[BEGIN PASSAGE SHOWN]
Guest essay By Kip Hansen
INTRO: Statistical trends never determine future values in a data set. Trends do not and cannot predict future values. If these two statements make you yawn and say “Why would anyone even have to say that? It is self-evident.” then this essay is not for you, you may go do something useful for the next few minutes while others read this. If you had any other reaction, read on. For background, you might want to read this at Andrew Revkin’s NY Times Dot Earth blog.
I have an acquaintance that is a fanatical button collector. He collects buttons at every chance, stores them away, thinks about them every day, reads about buttons and button collecting, spends hours every day sorting his buttons into different little boxes and bins and worries about safeguarding his buttons. Let’s call him simply The Button Collector or BC, for short.
Of course, he doesn’t really collect buttons, he collects dollars, yen, lira, British pounds sterling, escudos, pesos…you get the idea. But he never puts them to any useful purpose, neither really helping himself or helping others, so they might as well just be buttons, so I call him: The Button Collector. BC has millions and millions of buttons – plus 102. For our ease today, we’ll consistently leave off the millions and millions and we’ll say he has just the 102.
[END PASSAGE SHOWN]
[BEGIN PROVIDED INFORMATION]
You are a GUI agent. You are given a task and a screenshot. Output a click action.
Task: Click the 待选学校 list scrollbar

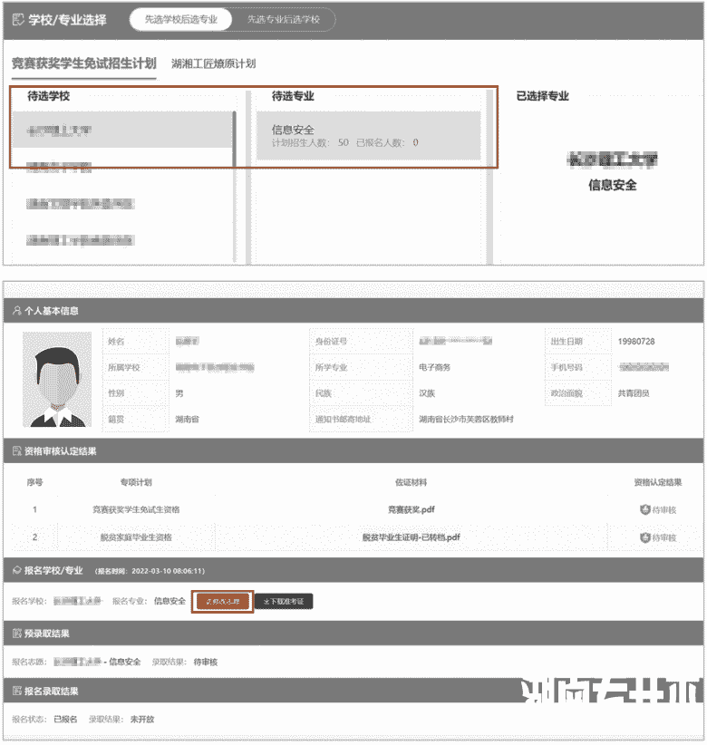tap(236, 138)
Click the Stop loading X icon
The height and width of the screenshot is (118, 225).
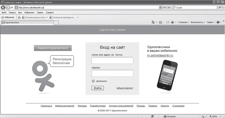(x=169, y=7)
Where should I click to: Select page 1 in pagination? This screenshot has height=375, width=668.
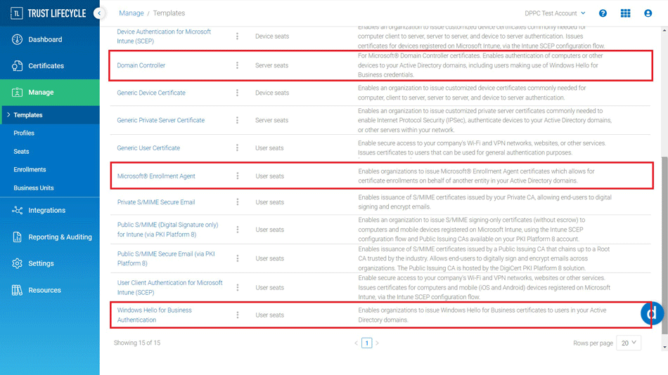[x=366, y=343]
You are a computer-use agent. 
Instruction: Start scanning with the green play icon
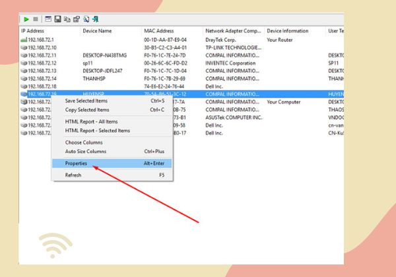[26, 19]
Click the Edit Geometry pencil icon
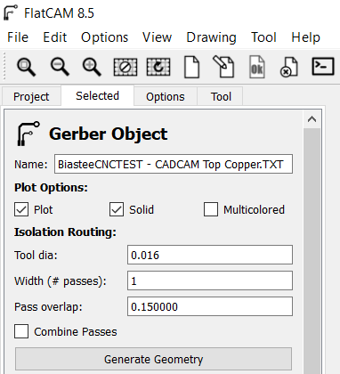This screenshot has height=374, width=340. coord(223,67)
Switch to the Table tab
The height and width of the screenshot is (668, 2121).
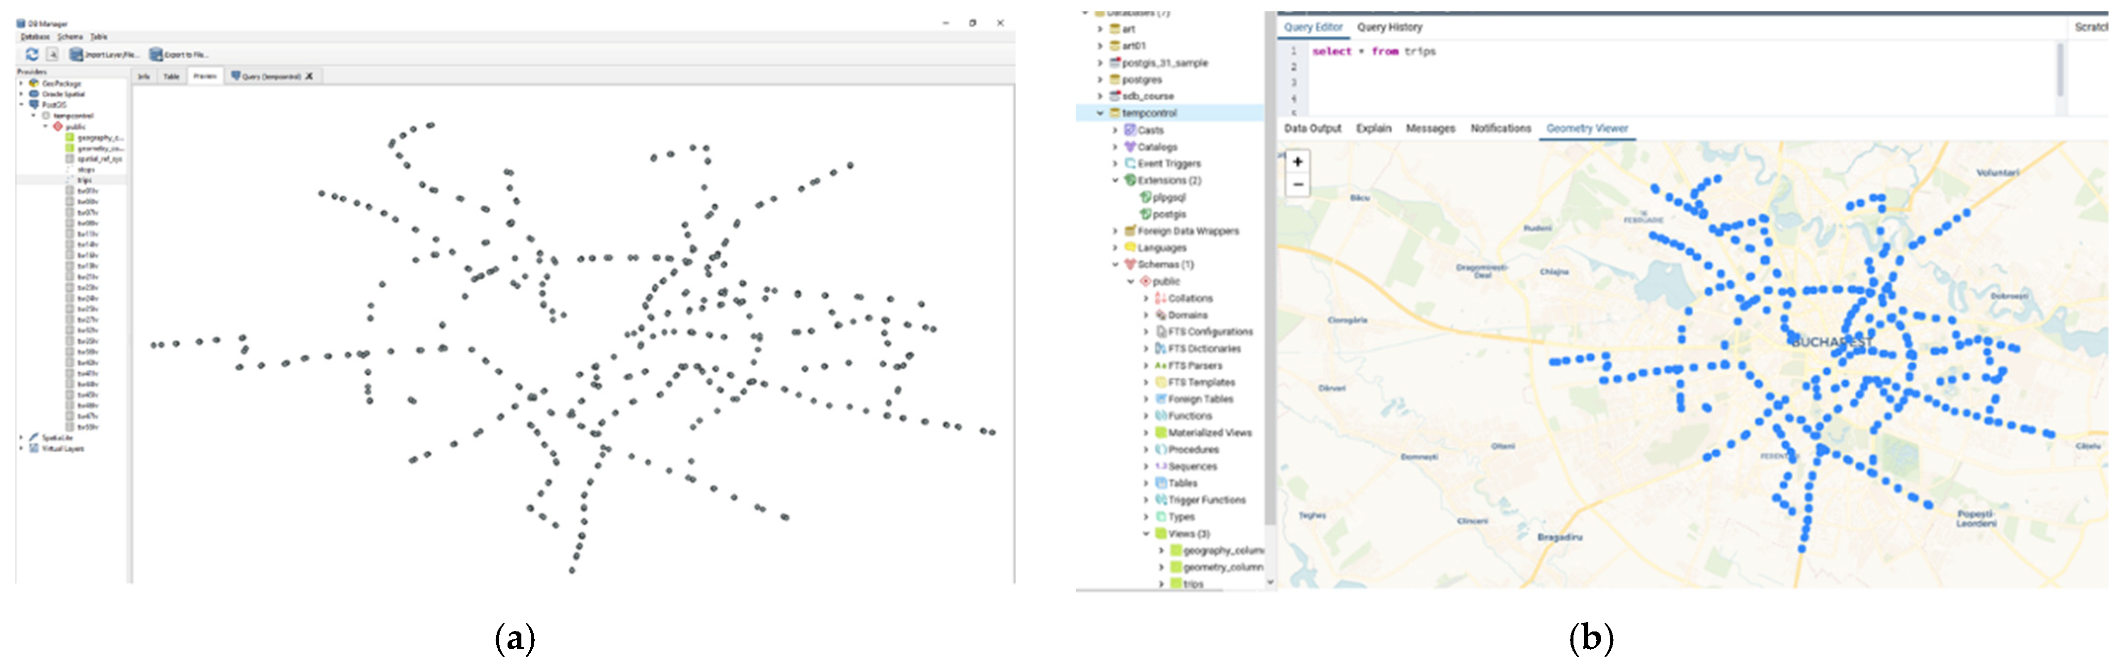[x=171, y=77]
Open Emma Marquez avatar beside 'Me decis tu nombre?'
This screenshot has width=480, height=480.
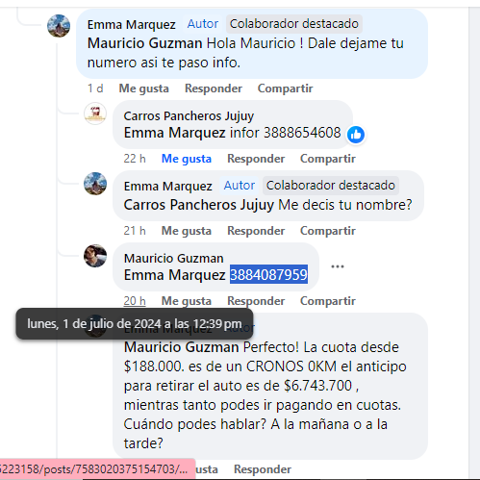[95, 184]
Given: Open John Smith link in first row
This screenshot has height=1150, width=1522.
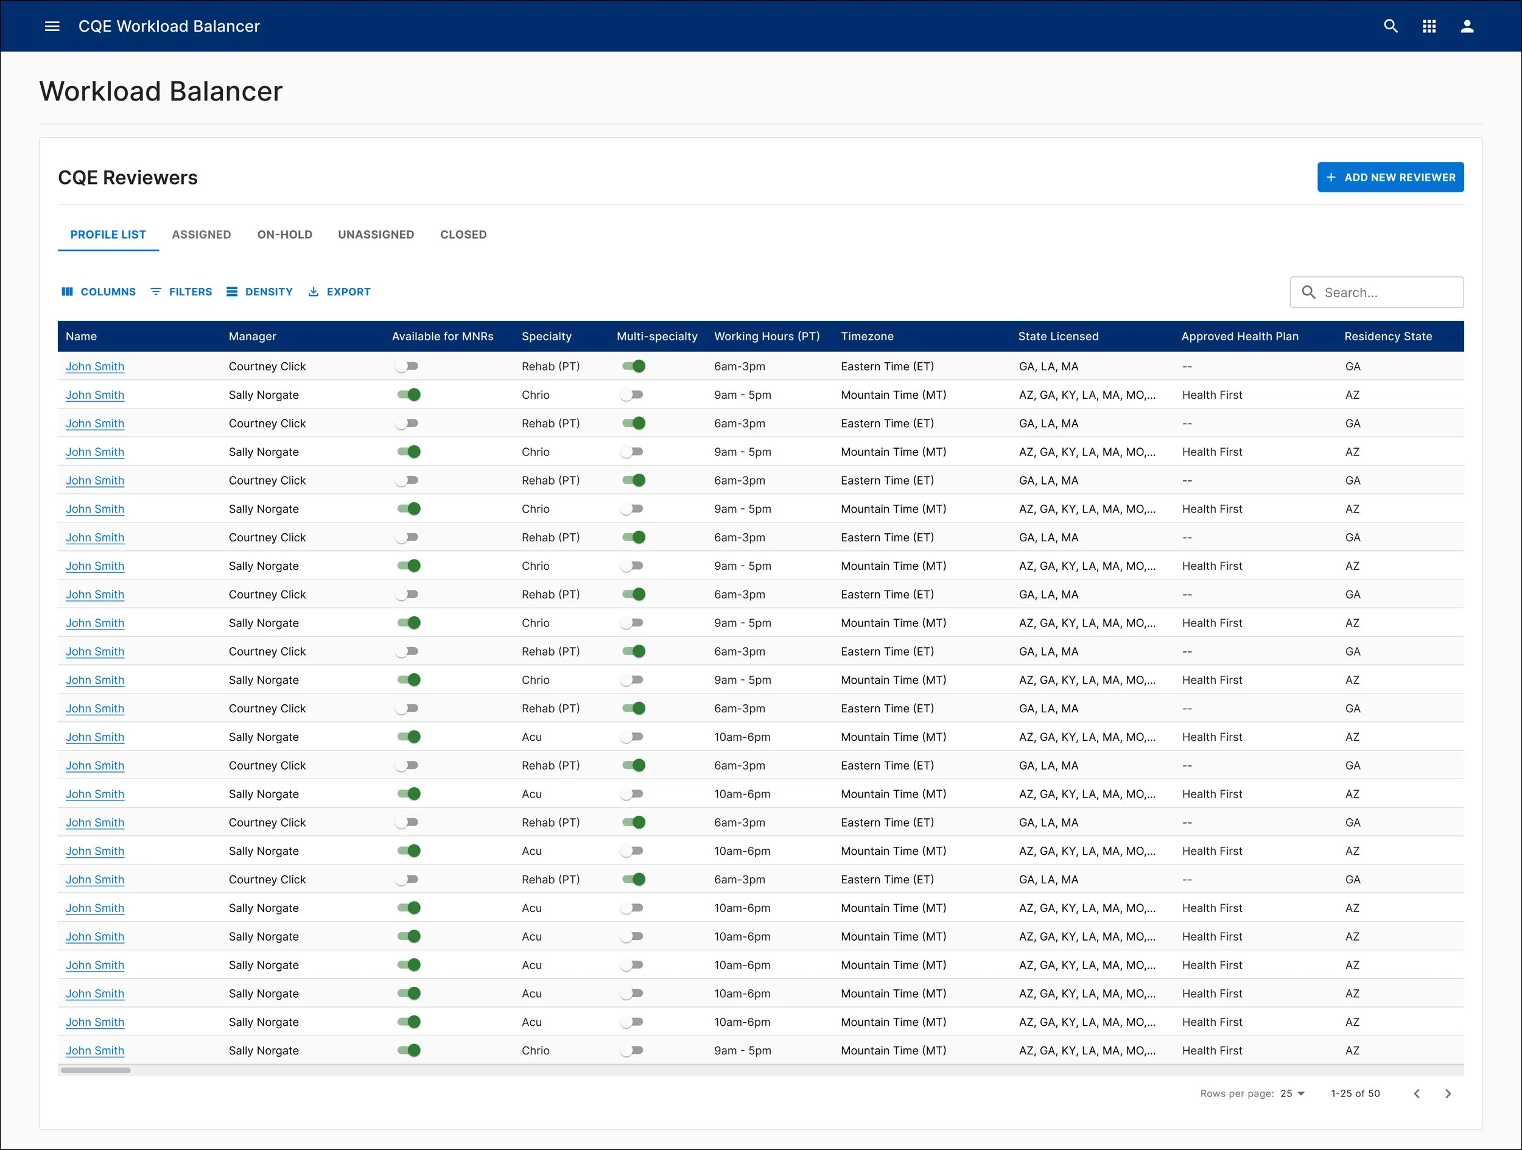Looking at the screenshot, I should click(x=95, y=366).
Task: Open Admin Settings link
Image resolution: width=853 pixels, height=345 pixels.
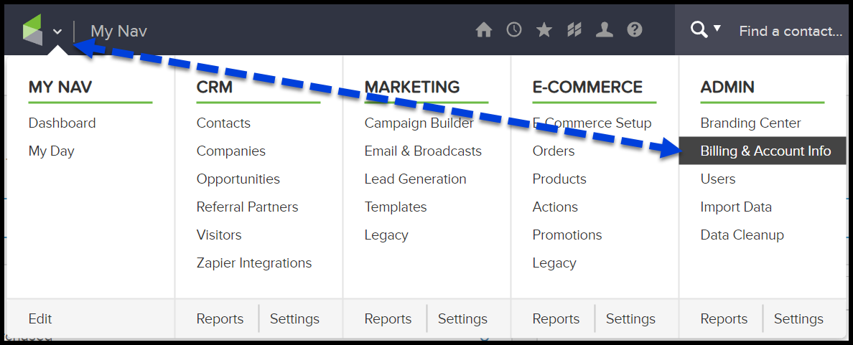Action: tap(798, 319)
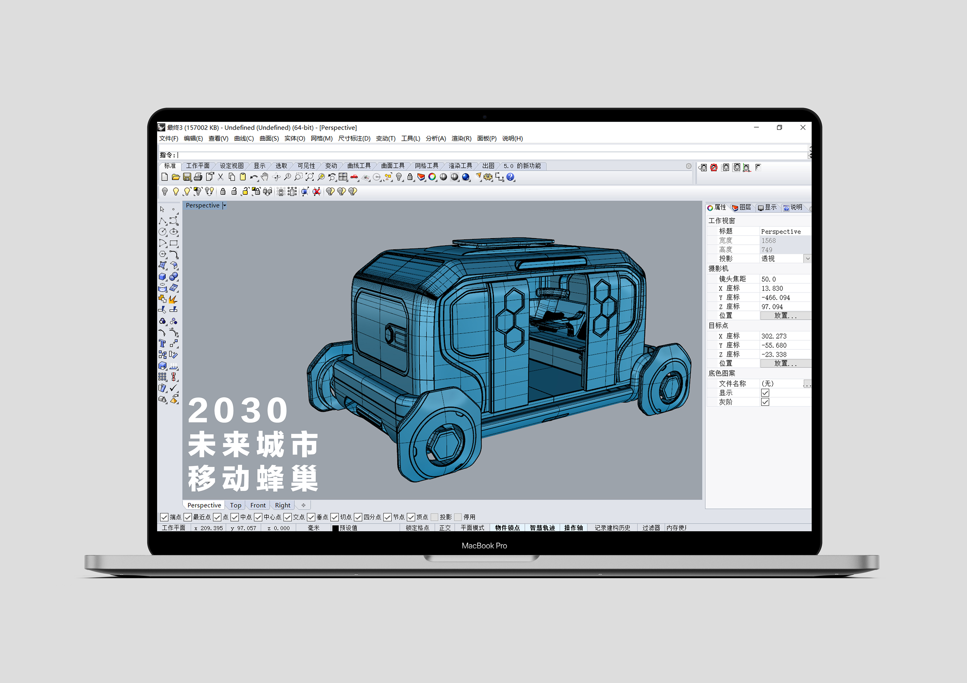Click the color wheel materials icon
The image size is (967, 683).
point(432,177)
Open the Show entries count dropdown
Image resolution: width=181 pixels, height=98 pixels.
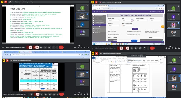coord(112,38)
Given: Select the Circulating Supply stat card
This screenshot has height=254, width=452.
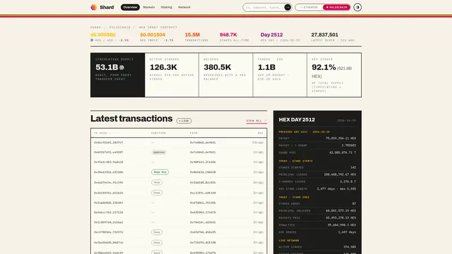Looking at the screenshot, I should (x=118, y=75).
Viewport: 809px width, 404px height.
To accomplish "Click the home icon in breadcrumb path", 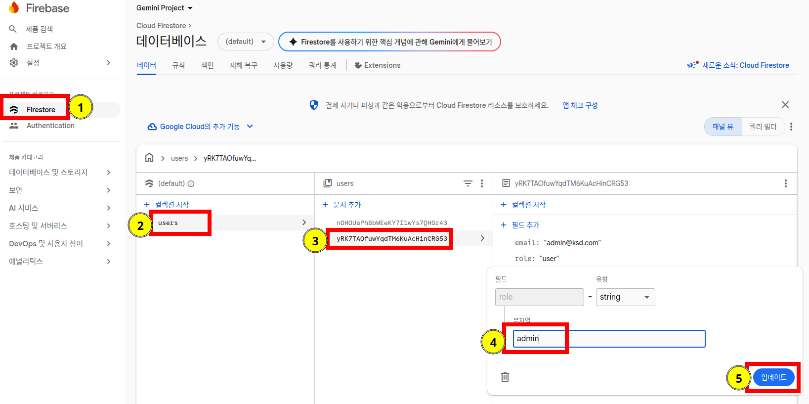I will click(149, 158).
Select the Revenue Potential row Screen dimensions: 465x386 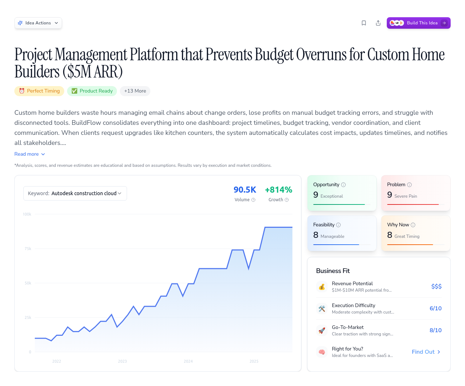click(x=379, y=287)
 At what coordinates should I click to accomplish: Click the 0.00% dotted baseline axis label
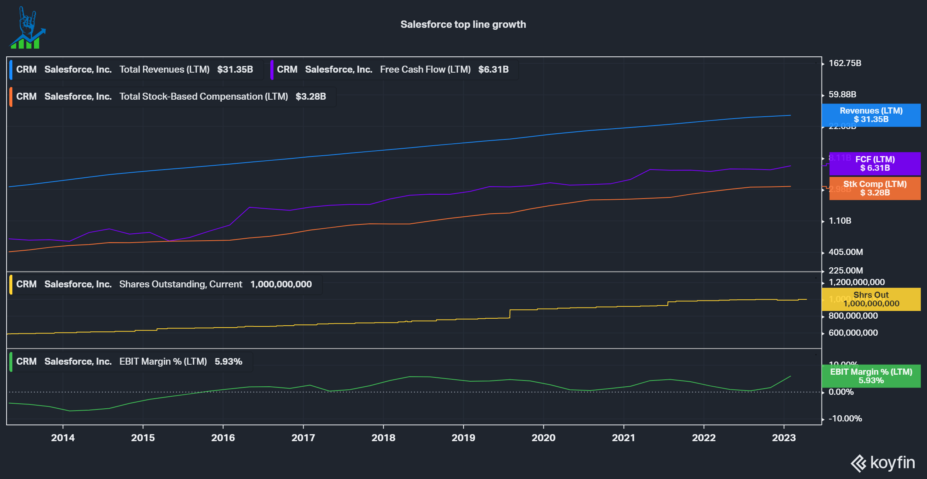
[END PROVIDED INFORMATION]
- REQUIRED ACTIONS:
1. From the trends essay above, set down the passage that begins at the words "Guest essay By" and stops after "BC, for short.".
2. In the trends essay, how many buttons does the writer say BC has once the millions and millions are left off?

- FULL ANSWERS:
1.
Guest essay By Kip Hansen
INTRO: Statistical trends never determine future values in a data set. Trends do not and cannot predict future values. If these two statements make you yawn and say “Why would anyone even have to say that? It is self-evident.” then this essay is not for you, you may go do something useful for the next few minutes while others read this. If you had any other reaction, read on. For background, you might want to read this at Andrew Revkin’s NY Times Dot Earth blog.
I have an acquaintance that is a fanatical button collector. He collects buttons at every chance, stores them away, thinks about them every day, reads about buttons and button collecting, spends hours every day sorting his buttons into different little boxes and bins and worries about safeguarding his buttons. Let’s call him simply The Button Collector or BC, for short.

2. 102